February 10

This Day in History

Sports

Feb 10, 1996:

Deep Blue beats Kasparov at chess

In the first game of a six-game match, an IBM computer dubbed “Deep Blue” becomes the first machine to beat a reigning world chess champion, Garry Kasparov. Despite this initial upset victory, man ultimately triumphed over machine as Kasparov goes went on to win the match, 4-2.

Garry Kasparov, considered one of the greatest players in the history of chess, was born April 13, 1963, in the Russian republic of Azerbaijan. At 13, he was the Russian junior chess champ and in 1985, at 22, he became the youngest world champion in history when he defeated Anatoly Karpov.

Deep Blue’s origins date back to 1985, when Carnegie Mellon University doctoral student Feng Hsiung Hsu began developing a chess-playing computer called “ChipTest.” Hsu was joined on the project by Thomas Anantharaman and Murray Campbell and the computer later came to be known as “Deep Thought,” after a machine in the science-fiction novel The Hitchhiker’s Guide to the Galaxy. The men were later hired by IBM, where they continued to work on the chess-playing computer. In 1989, Gary Kasparov easily trounced Deep Thought when they met for a 2-game match. Developers continued to refine the supercomputer, which in 1993 was renamed “Deep Blue,” a combination of Deep Thought and Big Blue, IBM’s nickname.

The 6-game match between Kasparov and Deep Blue began on February 10, 1996, at the Pennsylvania Convention Center in Philadelphia. Although Deep Blue was capable of evaluating 100 million different chess positions per second, the IBM team wasn’t sure how the computer would perform in competition and Kasparov was favored to win. Instead, much to his frustration, the world chess champ lost the first game to Deep Blue. However, the tenacious, brilliant Kasparov quickly staged a comeback by winning the second game. The third and fourth games ended in a draw, while Kasparov took the fifth and sixth games, for a score of 4-2.

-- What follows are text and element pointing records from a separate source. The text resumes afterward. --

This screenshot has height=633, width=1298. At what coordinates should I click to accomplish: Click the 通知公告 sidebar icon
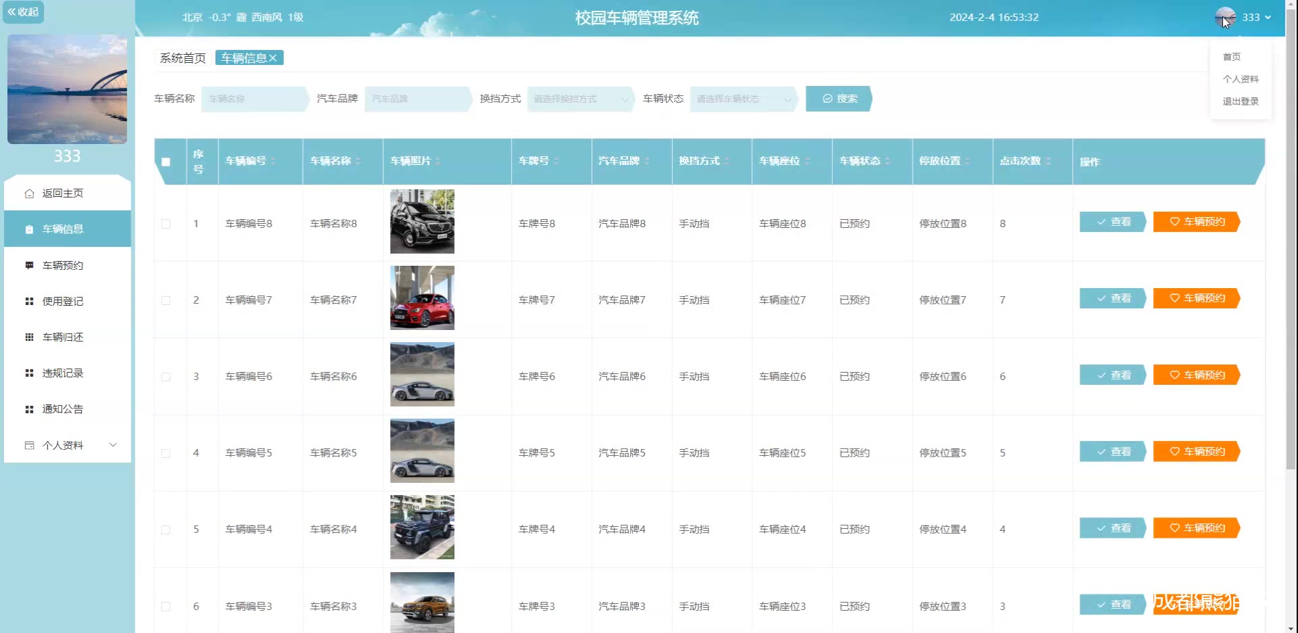(29, 409)
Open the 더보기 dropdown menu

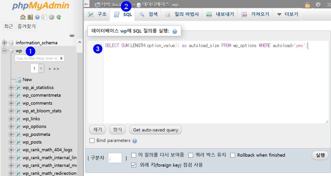coord(288,14)
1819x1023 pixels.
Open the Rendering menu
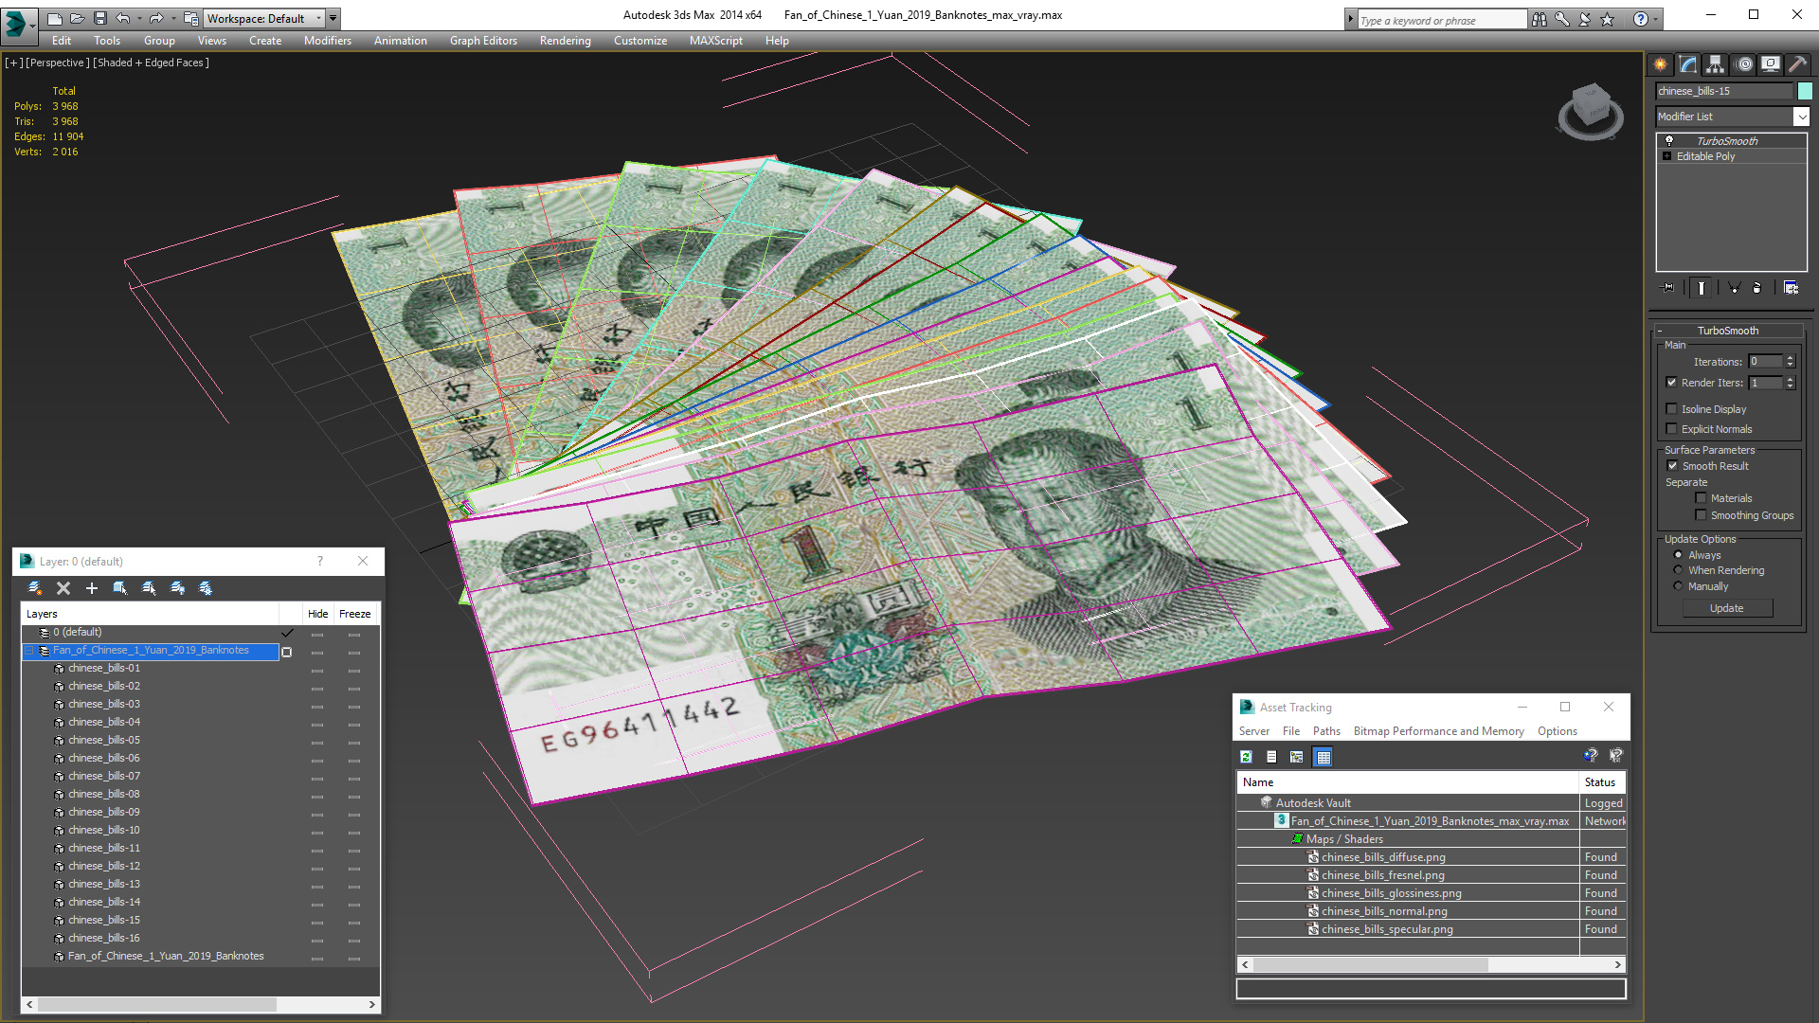pyautogui.click(x=565, y=41)
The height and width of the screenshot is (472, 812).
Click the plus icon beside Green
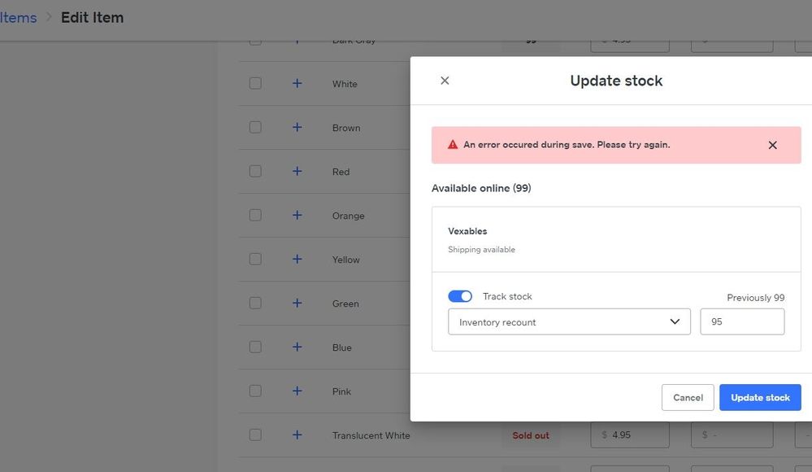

A heavily publicized second 6-game match between man and machine began on May 3, 1997. For this match, an upgraded Deep Blue was able to examine 200 million different chess positions per second. Kasparov took the first game while Deep Blue won the second. The third, fourth and fifth games ended in a draw. On May 11, Deep Blue won the sixth as well as the match, 3.5 to 2.5. The victory was a huge publicity boost for IBM. A disgruntled Kasparov suggested Deep Blue had been aided by some sort of human assistance during the games, charges that IBM denied. Kasparov demanded a rematch, but instead, IBM retired Deep Blue.

Kasparov retained his world chess champion title until 2000. In March 2005, he announced his retirement from professional chess.